[START Data]
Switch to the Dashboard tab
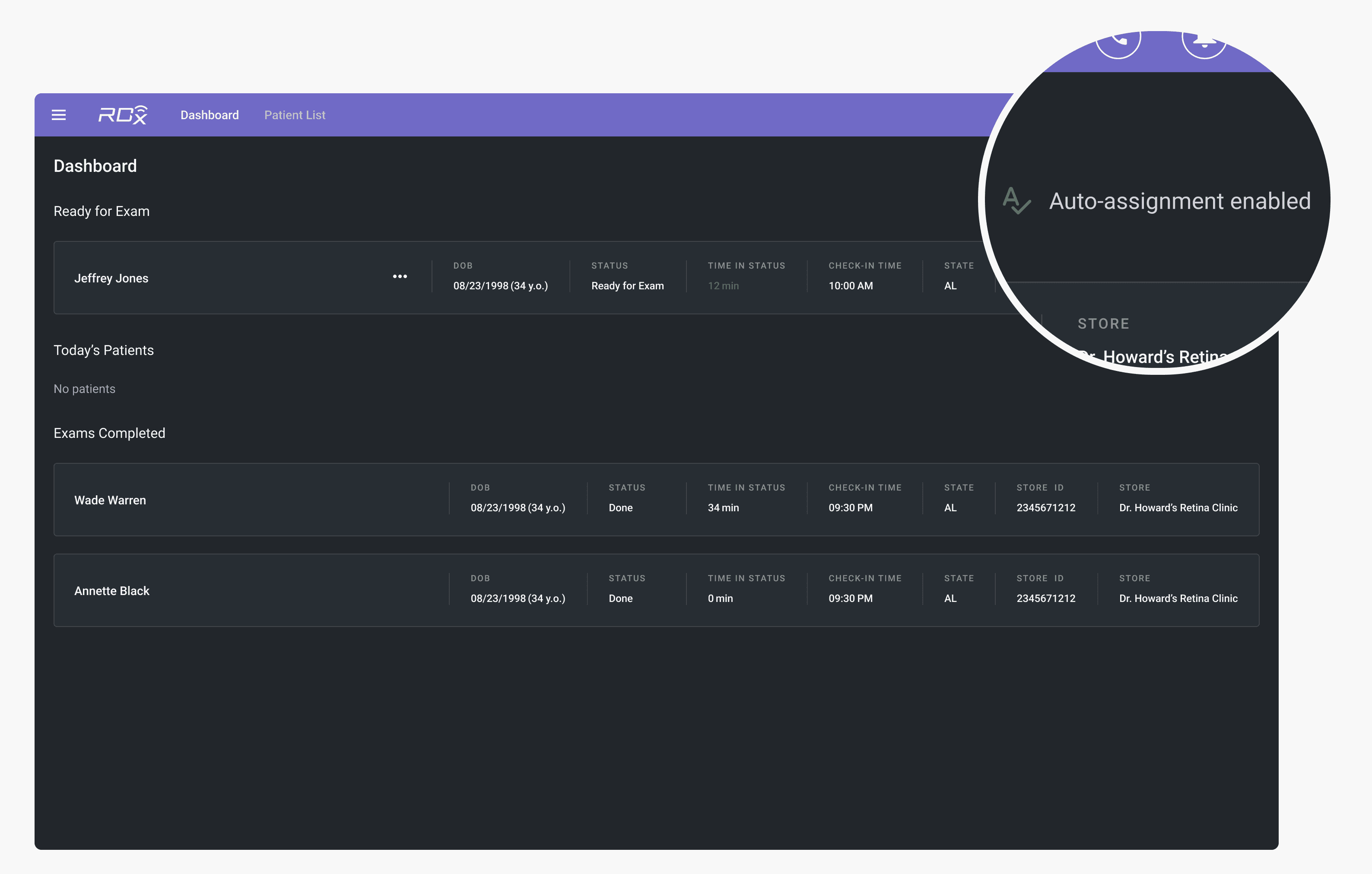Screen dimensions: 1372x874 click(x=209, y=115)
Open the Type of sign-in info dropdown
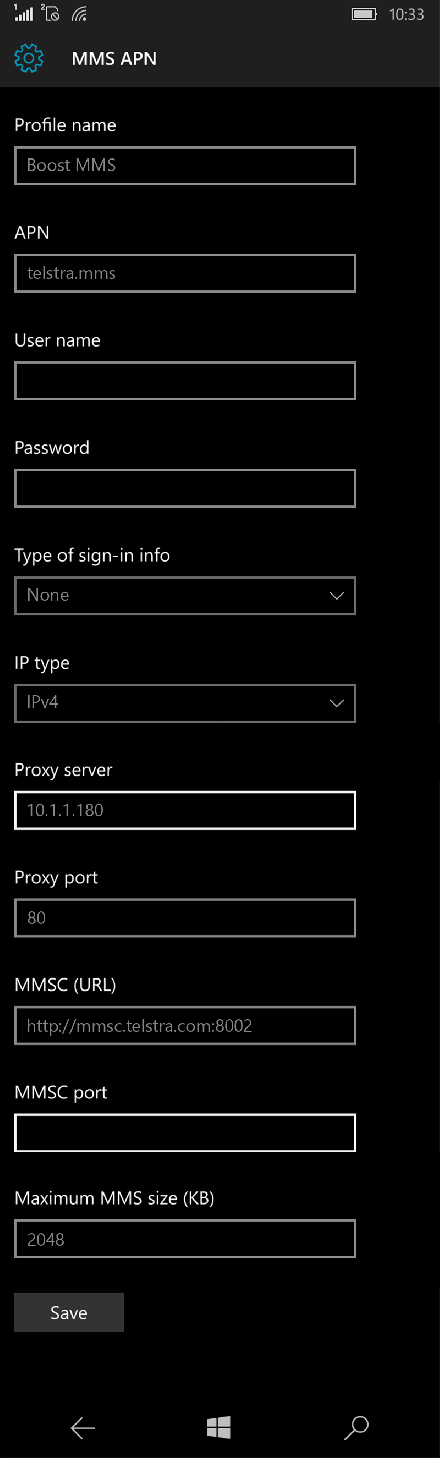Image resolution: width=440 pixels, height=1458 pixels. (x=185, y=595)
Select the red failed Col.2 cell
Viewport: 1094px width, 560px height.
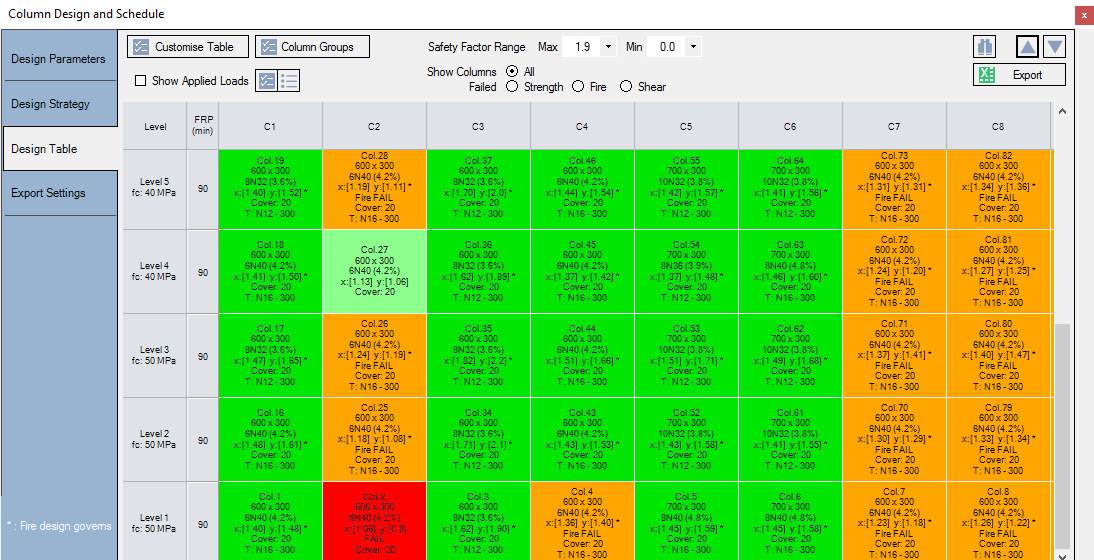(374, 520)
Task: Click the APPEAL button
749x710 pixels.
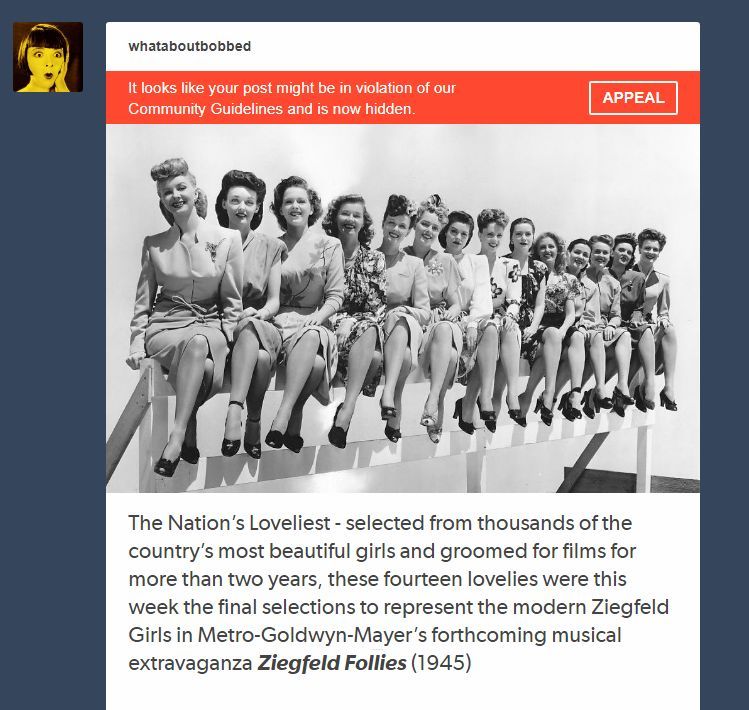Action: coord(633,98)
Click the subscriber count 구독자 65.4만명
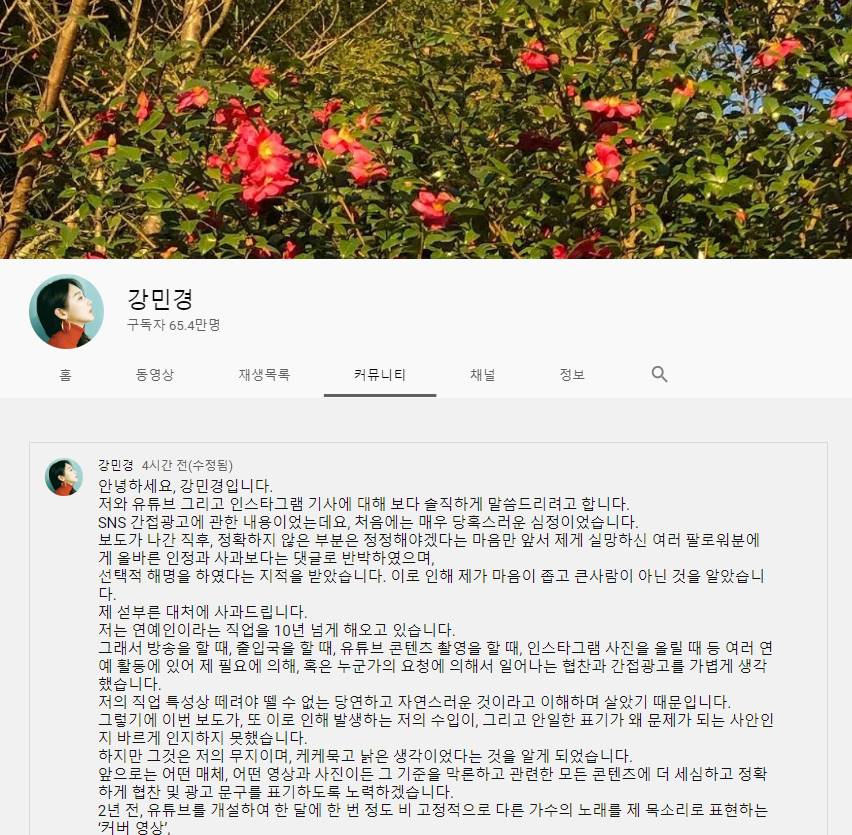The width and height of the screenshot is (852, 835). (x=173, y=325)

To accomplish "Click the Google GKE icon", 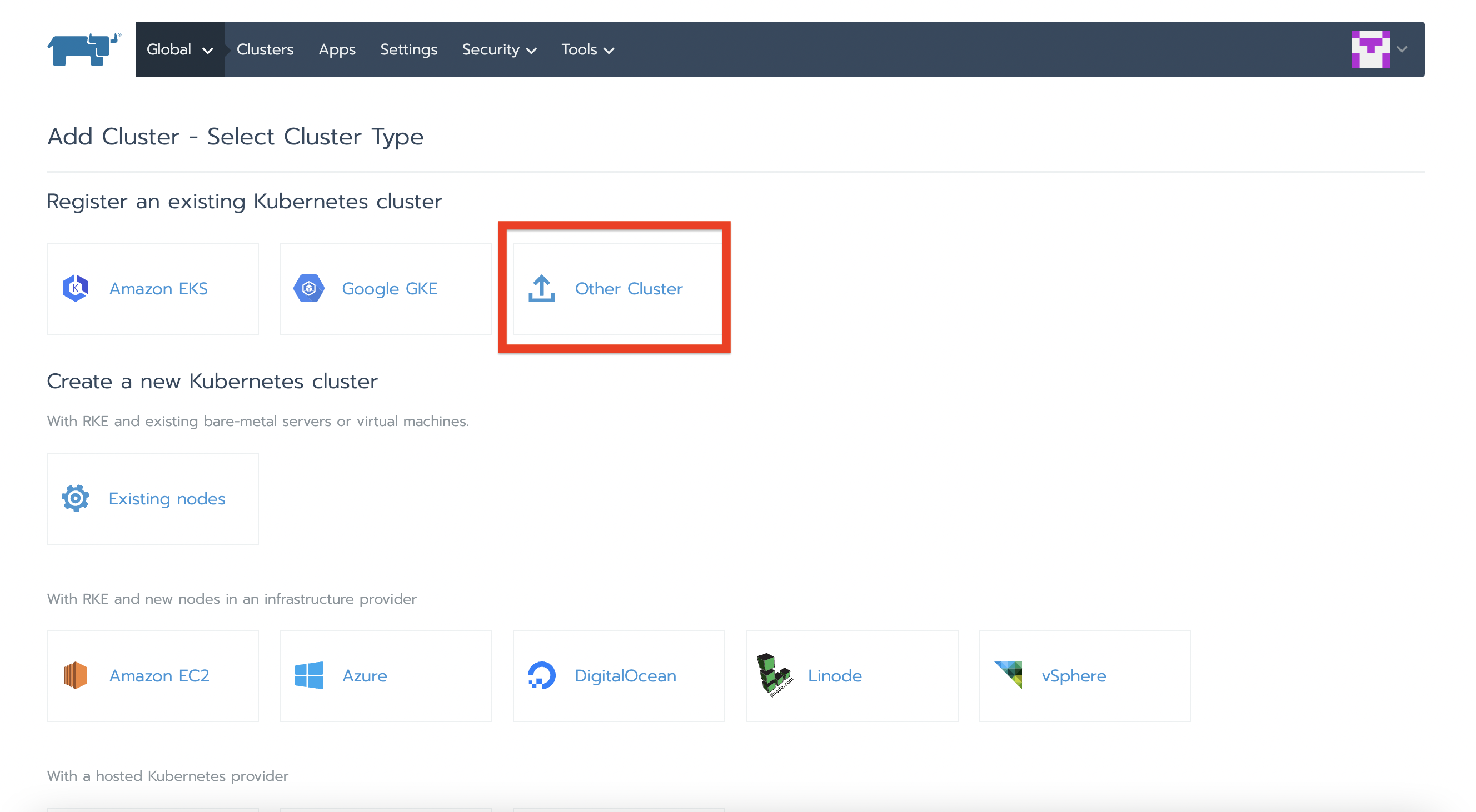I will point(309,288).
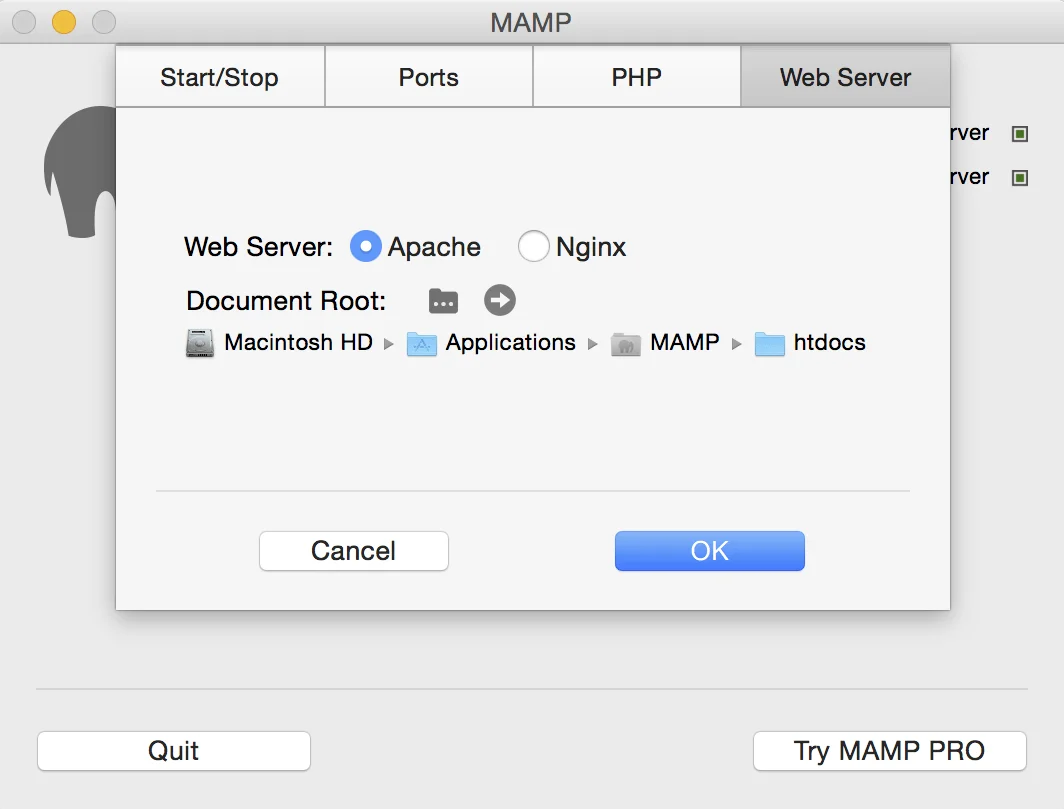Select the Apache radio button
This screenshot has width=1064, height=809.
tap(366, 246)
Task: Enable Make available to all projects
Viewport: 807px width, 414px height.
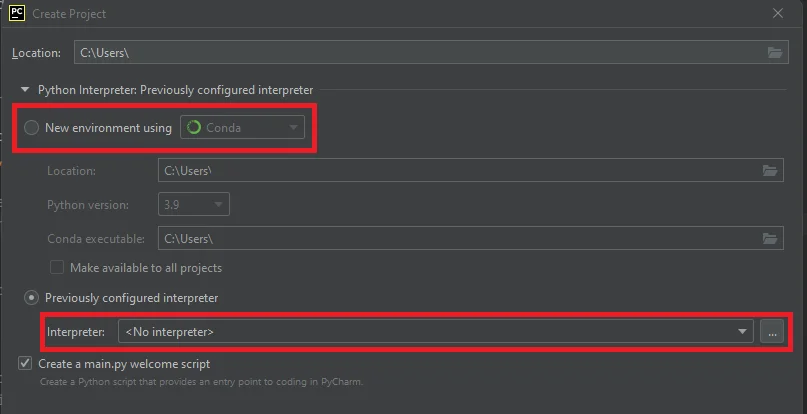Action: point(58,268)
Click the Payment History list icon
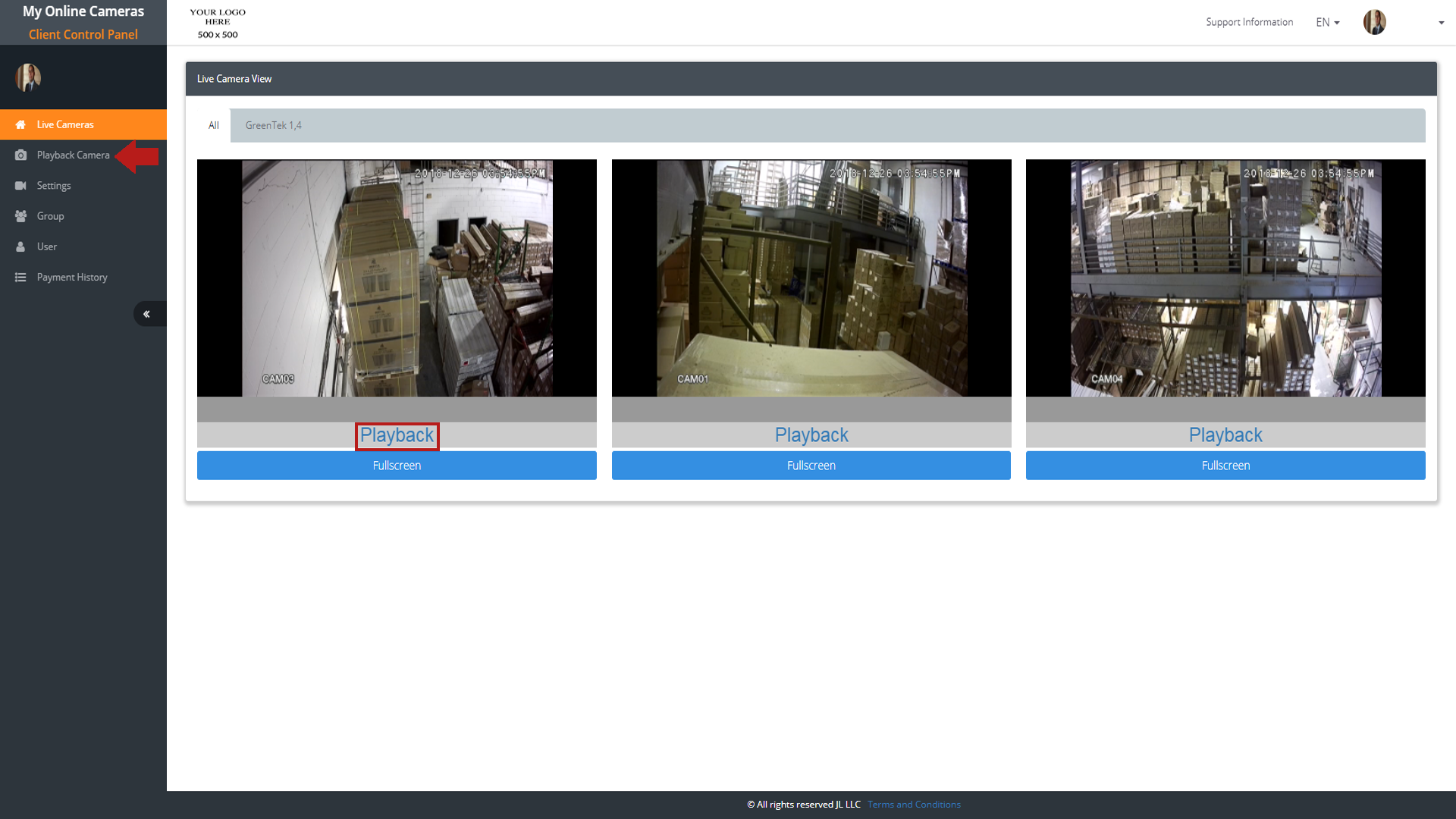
[END Data]
» **Direction**
Rewrite everything from the start of the entries down to and including the line containing "The width and", swapping "dropdown" for "drop-down menu" and keeping everything else unchanged. Leave the pictures out.

» **The solution**
Switch to the Dashboard tab
Screen dimensions: 1372x874 click(x=209, y=115)
Open the Type of sign-in info drop-down menu
Image resolution: width=440 pixels, height=1458 pixels. (x=185, y=595)
Select the red failed Col.2 cell
Viewport: 1094px width, 560px height.
(374, 520)
Task: Click the APPEAL button
749x710 pixels.
Action: coord(633,98)
Click the subscriber count 구독자 65.4만명
The width and height of the screenshot is (852, 835). (x=173, y=325)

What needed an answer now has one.